Most reported calcitonin-secreting PETs are malignant. The patients usually present with a mainly hepatic metastasis and have an unfavorable outcome. Liver metastases are a major prognostic factor in patients with calcitonin-secreting PETs. The progression of liver metastases is also an important factor which must be taken into account when deciding on the therapeutic approach. The only other independent prognostic factors in PETs are tumoral cell differentiation (small cell vs. non-small cell types) and complete resection of the primary tumor [5].
The goals of surgical therapy for PETs include control of the symptoms from hormone excess, safe resection of the maximal tumor mass and preservation of the maximal pancreatic parenchyma. Management strategies, including preoperative, intraoperative and postoperative considerations, vary for the different types of endocrine neoplasms. Some calcitoninsecreting PETs are larger than 2 cm, and are not safely excised using local techniques. Tumors in the head, neck or uncinate process of the pancreas typically require pancreaticoduodenectomy for safe resection, while tumors arising in the body or tail are treated by distal pancreatectomy. Surgical resection for metastases is only possible in less than 10% of affected patients, hence other palliative procedures, such as hepatic artery embolization and ablation therapies, have been used [7, 8]. In a recent study, the authors concluded that complete surgical resection is the only curative treatment for endocrine tumors, including hepatic resection in selected cases [8]. However, surgical resection must be safe and associated with a low morbidity and mortality and should therefore be performed in specialized centers. The normalization of calcitonin values postoperatively indicates disease eradication, as was noted in the current case, although liver metastasis did not reveal calcitonin immunoreactivity.

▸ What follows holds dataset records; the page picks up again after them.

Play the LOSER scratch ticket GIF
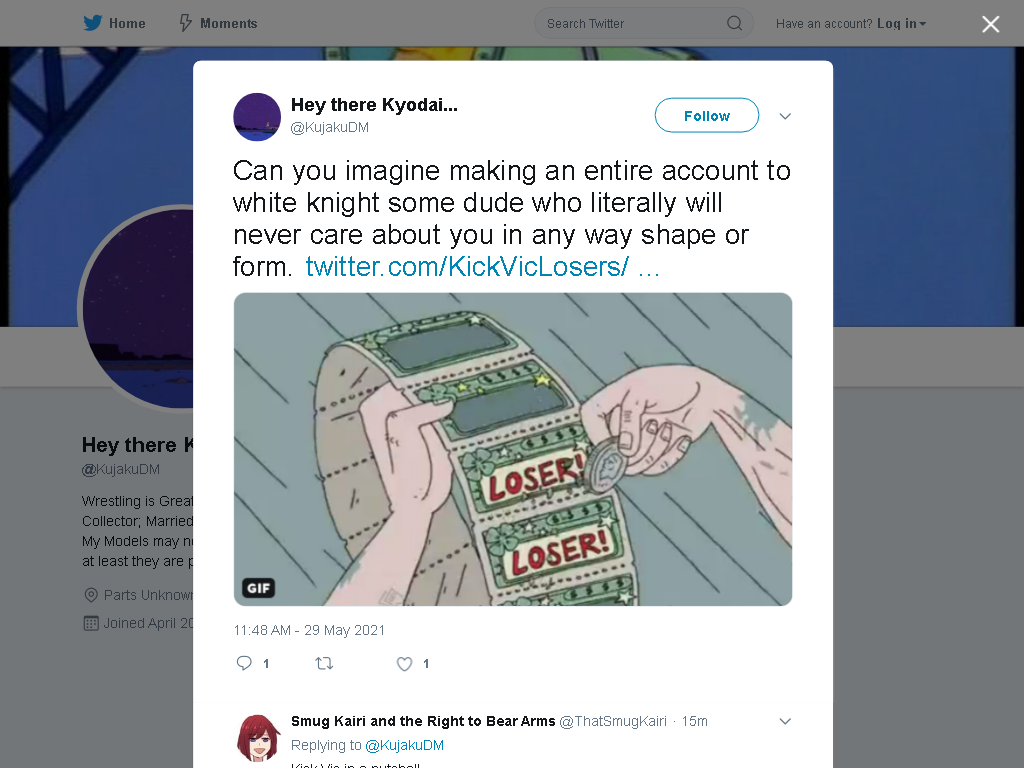The image size is (1024, 768). pos(513,449)
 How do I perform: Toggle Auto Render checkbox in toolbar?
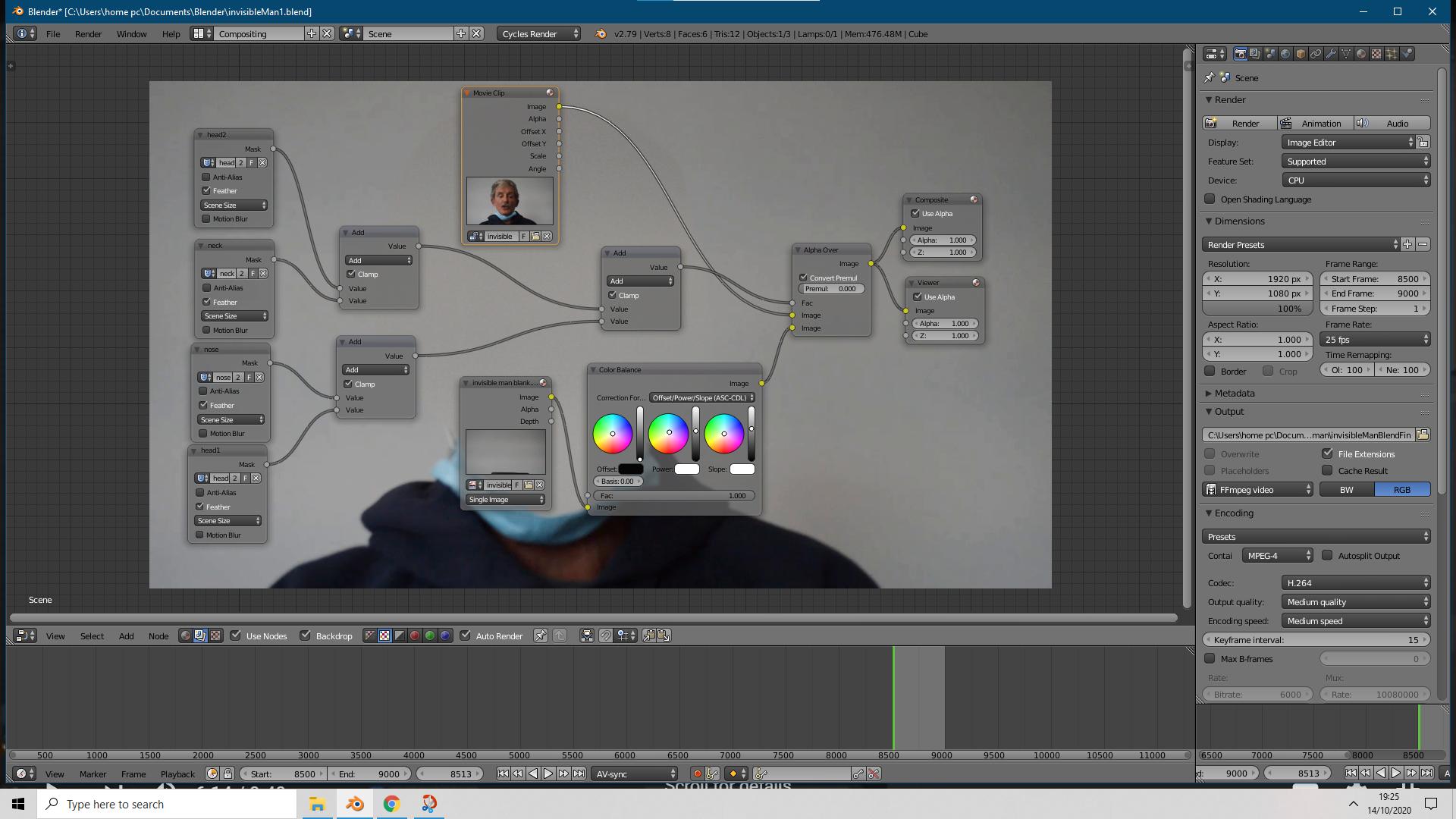pyautogui.click(x=465, y=635)
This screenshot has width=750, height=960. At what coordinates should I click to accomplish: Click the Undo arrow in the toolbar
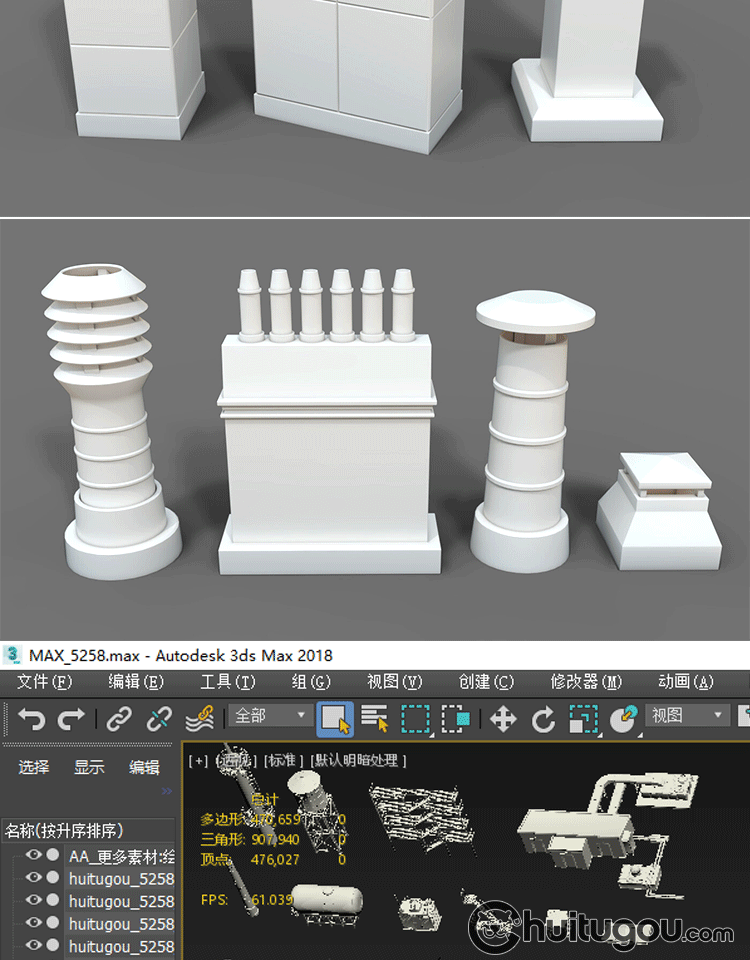click(x=32, y=718)
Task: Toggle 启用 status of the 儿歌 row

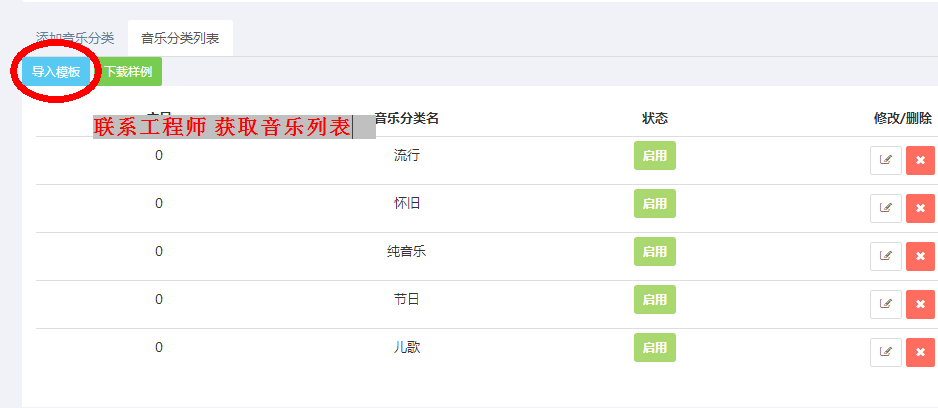Action: click(655, 348)
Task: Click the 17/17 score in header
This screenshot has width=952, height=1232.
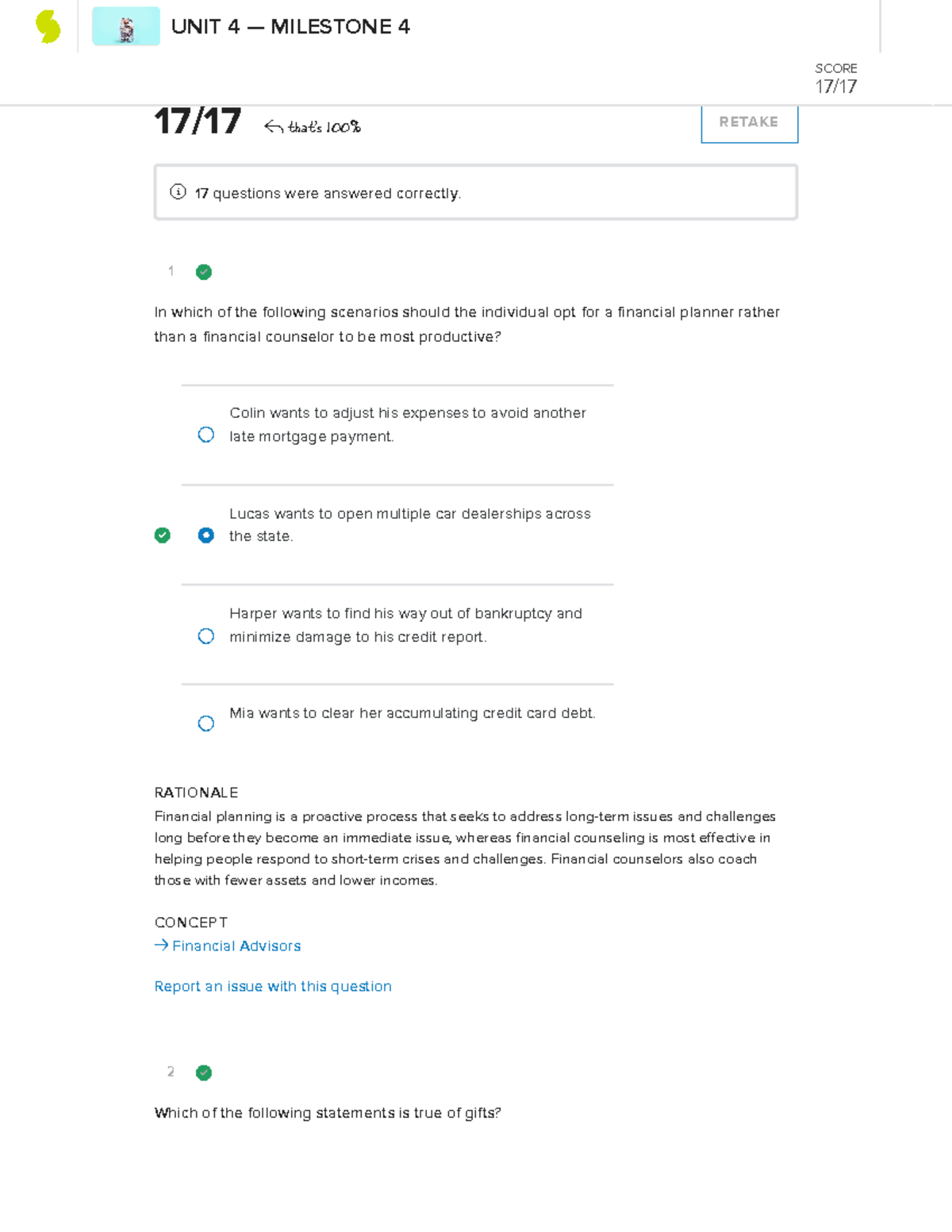Action: coord(836,86)
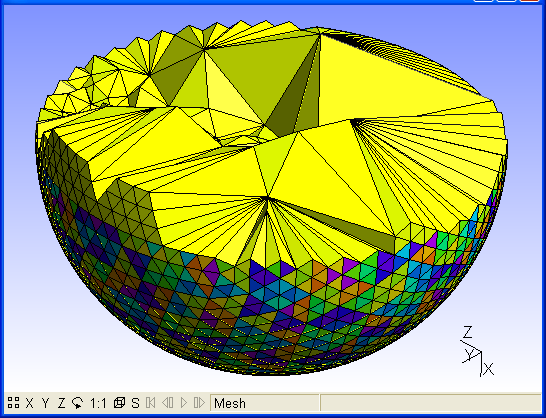Toggle perspective projection with the cube icon
This screenshot has width=546, height=418.
[119, 403]
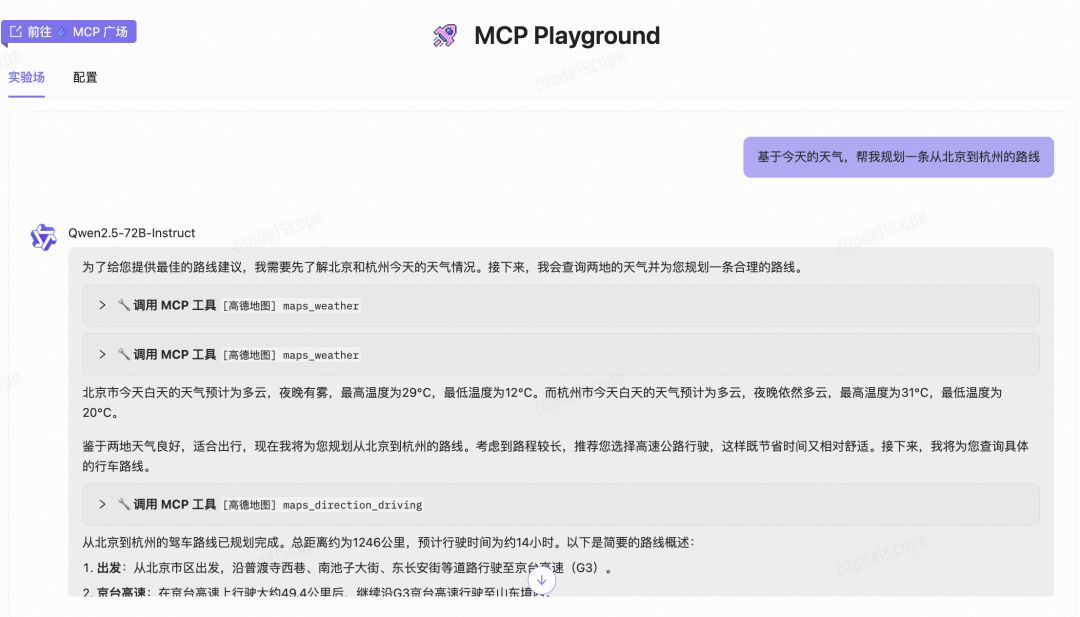Switch to the 配置 tab
Screen dimensions: 1080x617
84,77
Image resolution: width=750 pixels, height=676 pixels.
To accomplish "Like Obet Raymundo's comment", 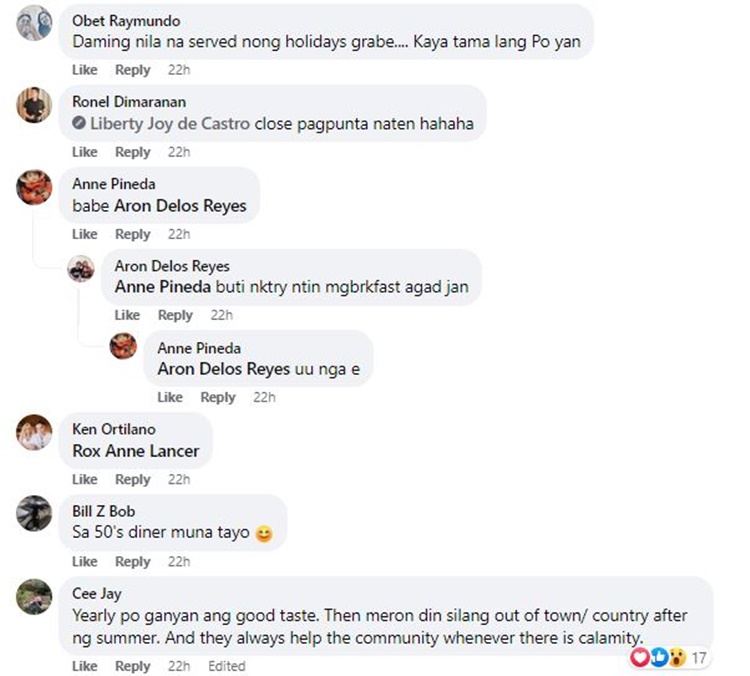I will click(x=85, y=70).
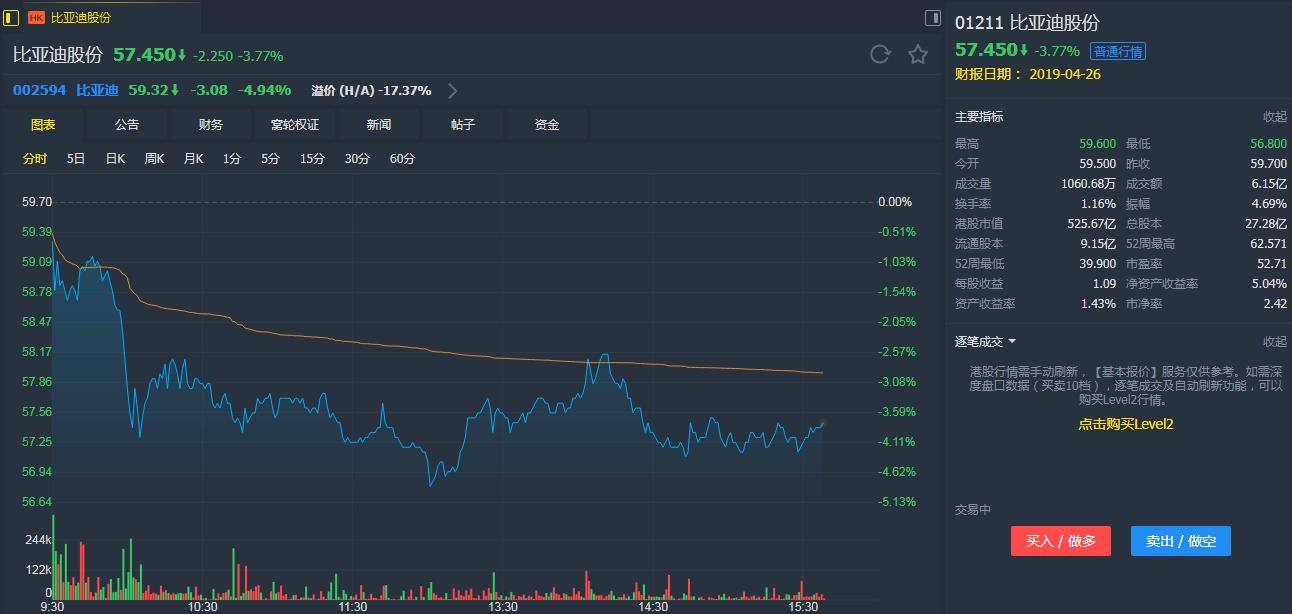Click the orange HK market badge

[x=36, y=17]
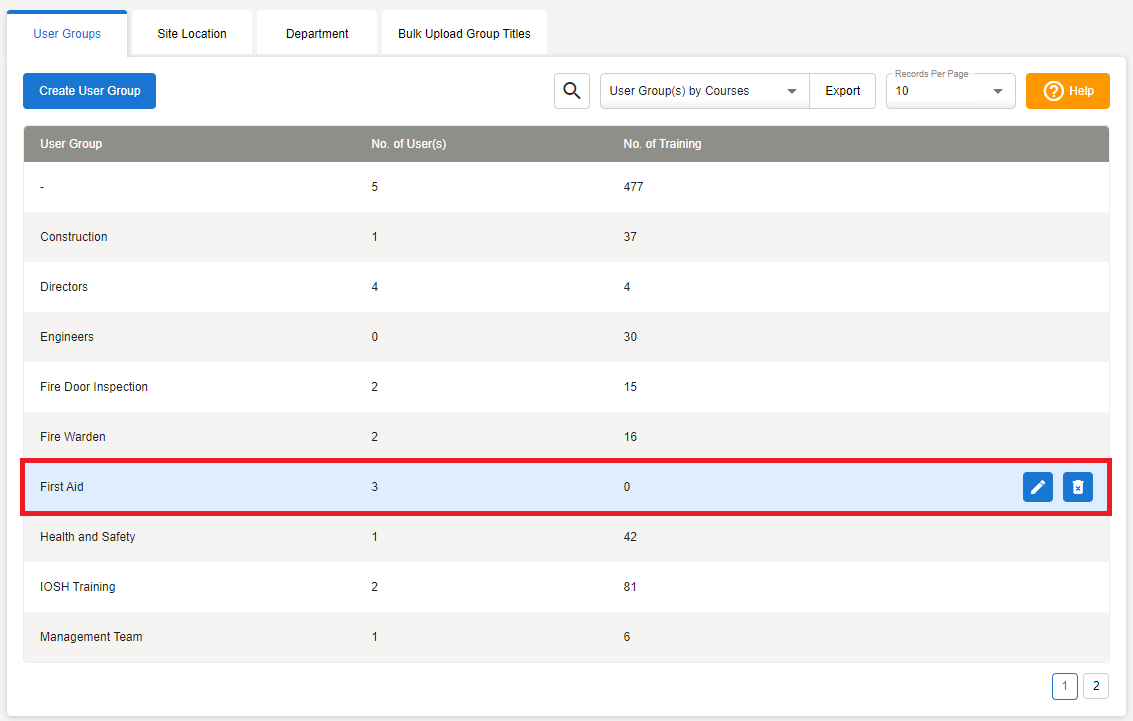The width and height of the screenshot is (1133, 721).
Task: Go to page 2 of results
Action: [x=1096, y=686]

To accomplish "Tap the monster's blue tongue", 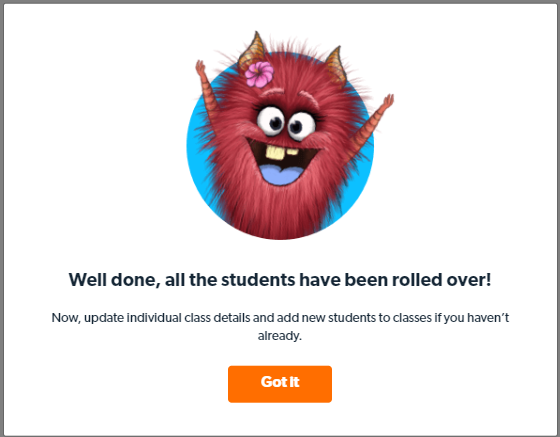I will [x=280, y=174].
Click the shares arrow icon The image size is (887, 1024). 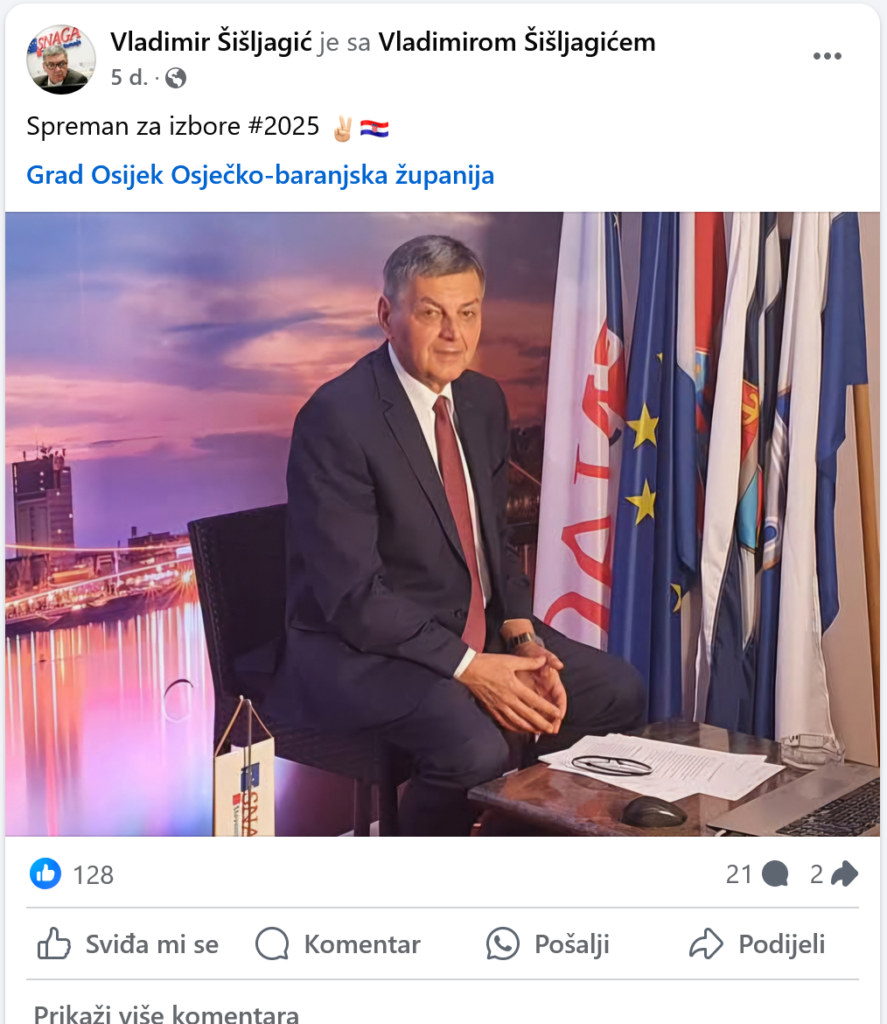click(845, 874)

There is no definite data which indicate that serum calcitonin levels can be used as a tumor marker in predicting the outcome of patients. There is a high plasticity of the mechanisms controlling endocrine cell differentiation in PETs, with frequent direct switching of a specific hormone-producing cell to a different hormone-producing (even ectopic) cell; therefore, it is not unusual for metastatic lesions to secrete hormones different from their primaries, as it was noted in the current case.
Calcitonin-secreting PETs are extremely rare tumors. Fifty percent of patients with this kind of tumor are non-symptomatic; therefore, the diagnosis is based on incidental findings. In patients with calcitoninemia and absence of medullary cancer of the thyroid, the possibility of a calcitonin-secreting PET should be suspected. Liver metastasis is a dismal prognostic factor in patients suffering from the disease. Calcitonin-secreting tumors are often malignant and have a poor prognosis. Although experience is limited due to the rarity of calcitonin-secreting PETs, we believe that an aggressive surgical approach may improve survival and alleviate symptoms of the disease.